Which brings us to his latest. Overall, I did not like very much of Life During Wartime, but I think I have a new perspective on some of the things that Solondz is attempting as a filmmaker. I still don't find them altogether successful — in fact, some are flawed in the extreme. But they are more striking, and perhaps less misanthropic, than Solondz's most aggrieved detractors may care to admit.

Like his recent films Storytelling and Palindromes, Life During Wartime is a structural experiment. The new film is a follow-up to Happiness, but with all new actors. Unlike most sequels, it takes account of the actual time that has passed, in our world, between the two films. Wartime treats Happiness as its touchstone, an anchor point against which everything in the text has to be evaluated.

This goes beyond simple "doubling," because the connections frequently exceed the boundaries of both films. By casting Michael K. Williams as the "new" Allen, we're not just asked to compare him to Philip Seymour Hoffman playing the same sad-sack crank-caller in Happiness (although we certainly do). Solondz is also activating our intertextual knowledge of Williams as the character Omar from The Wire, a black gay outlaw defined by both his code of ethics and his inability to find a place within the social order. Replacing Jon Lovitz's jilted boyfriend from the earlier film, Paul Reubens is the "new" Andy, no doubt, because of everything Reubens represents: "Pee Wee Herman" and his sad, pointless fall from grace at the hands of a judgmental society. And so it goes. Rather than presenting a closed diegetic world in which all relationships are internally linked and any problems posed are solved within its own parameters, Life During Wartime is a film that consistently gestures outward.

Life During Wartime is in part a treatise on the meaning and possibility of forgiveness. By giving us examples from well beyond the pale — child molesters, or in a question posed by young Timmy (Dylan Riley Snyder), the 9/11 terrorists — Solondz asks whether real forgiveness can only be proffered in the face of the unforgivable. Sadly, Life During Wartime articulates this worthy question in the baldest, most philosophically naive terms imaginable. Timmy throws down a productive challenge as to whether terrorists and perverts are the same, but the characters in the film and Solondz himself are unprepared to tackle this conundrum. The ideas just come across as immature, and the obvious value in Wartime's overall project is pretty much scuttled by the cheap shots he almost reflexively takes at the easy targets he himself puts in place. It destroys Solondz's credibility.

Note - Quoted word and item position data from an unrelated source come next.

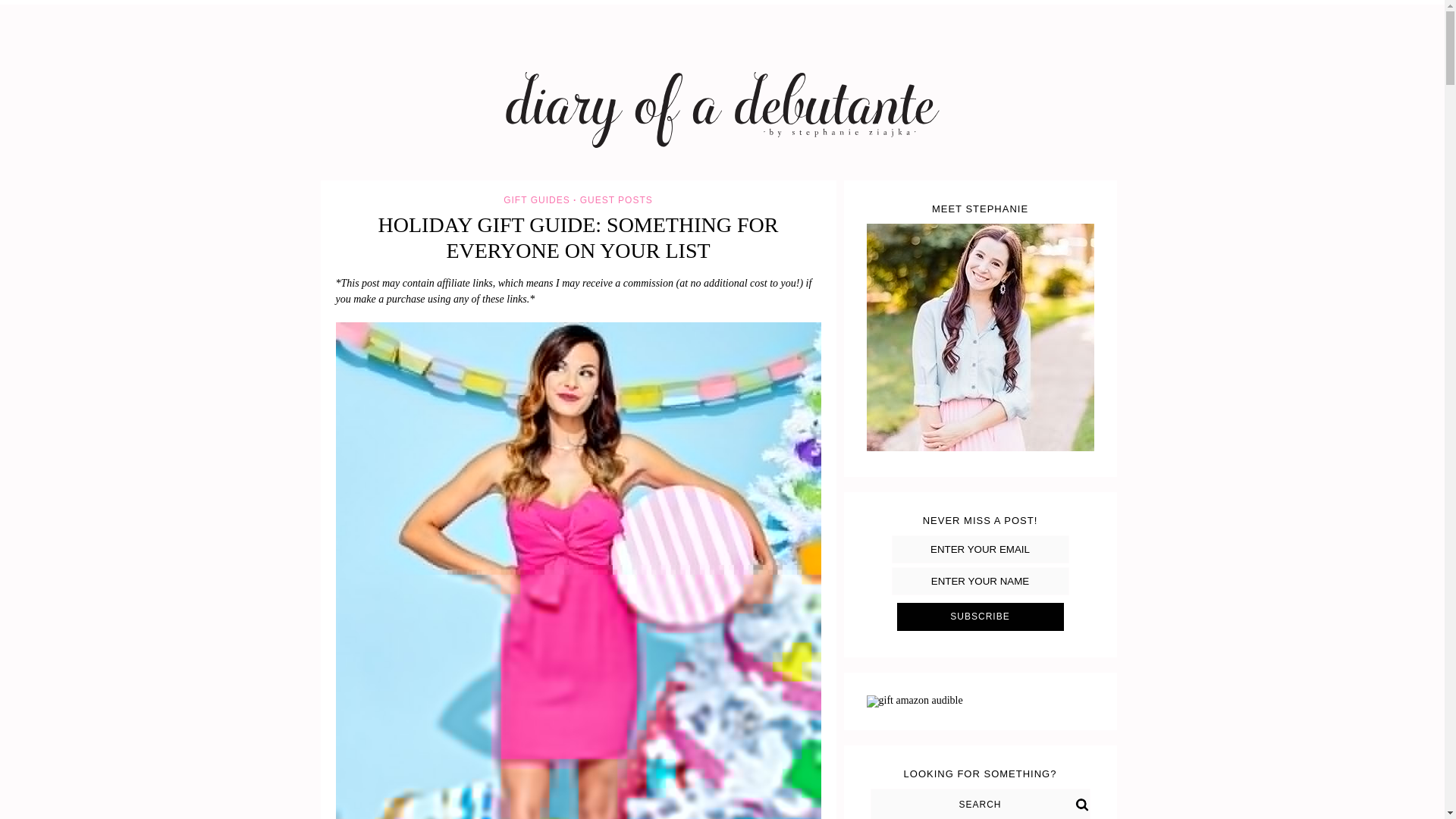
ENTER YOUR EMAIL (979, 549)
ENTER YOUR NAME (979, 581)
LIVING (758, 2)
HOLIDAYS (687, 2)
SEARCH (980, 803)
Subscribe (979, 616)
STYLE (518, 2)
ENTERTAINING (599, 2)
ABOUT (457, 2)
Given the description of an element on the screen output the (x, y) to click on. 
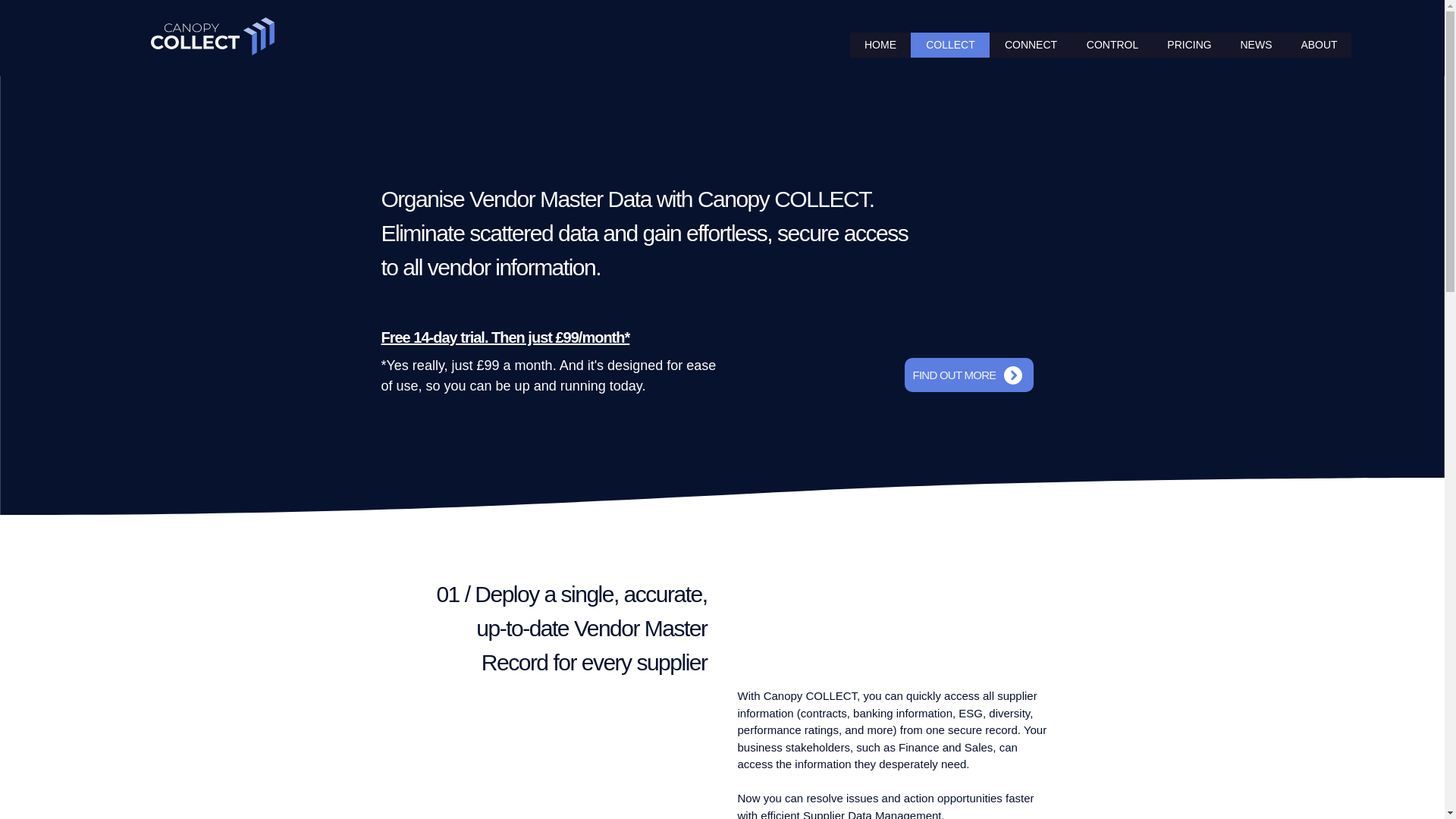
CONTROL (1112, 44)
COLLECT (950, 44)
ABOUT (1318, 44)
CONNECT (1030, 44)
PRICING (1189, 44)
NEWS (1255, 44)
HOME (880, 44)
FIND OUT MORE (968, 374)
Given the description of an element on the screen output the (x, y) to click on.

What's frustrating is that, even in the midst of his sneering at the suburban dimwits (now relocated to Florida), Solondz zeroes in on truth. Trish (Allison Janney), the ex-wife of a pedophile, has become so fearful of perversion, both sexual and sociopolitical, that she has made the status quo into a twisted fetish. As Trish enthuses about her new boyfriend, "We had sex and it was so . . . normal!" This messed-up state of affairs results in the film's best scene, in which a genuine act of tenderness — one of few — paradoxically becomes misread as something perverse. Which, during the "wartime" that encompasses Solondz's bleak view of the human lifespan, it quite possibly is.